Aim of the task
Return the line containing "Collapse the Update tenants row" together with every later line up to the end of the records, exactly and with no pictures; return nothing else.

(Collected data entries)
----------

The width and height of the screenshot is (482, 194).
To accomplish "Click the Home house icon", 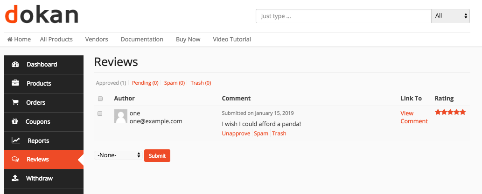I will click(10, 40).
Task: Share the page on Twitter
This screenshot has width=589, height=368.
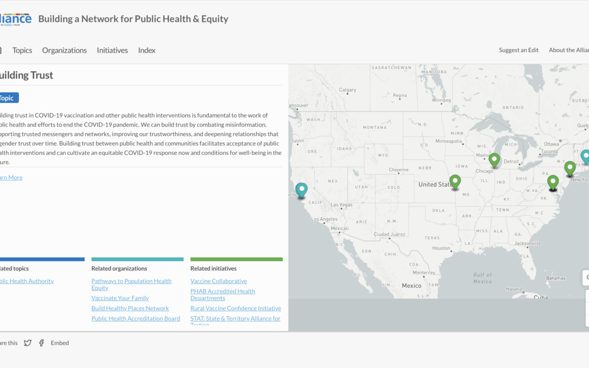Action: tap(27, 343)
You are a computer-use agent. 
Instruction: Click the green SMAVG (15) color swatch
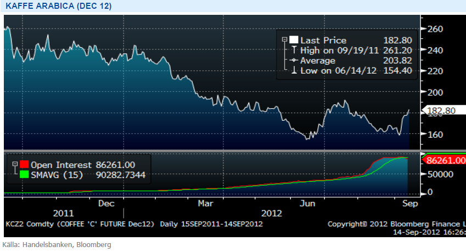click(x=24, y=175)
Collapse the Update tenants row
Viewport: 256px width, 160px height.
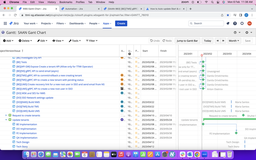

----------

Solution
Collapse the Update tenants row
Viewport: 256px width, 160px height.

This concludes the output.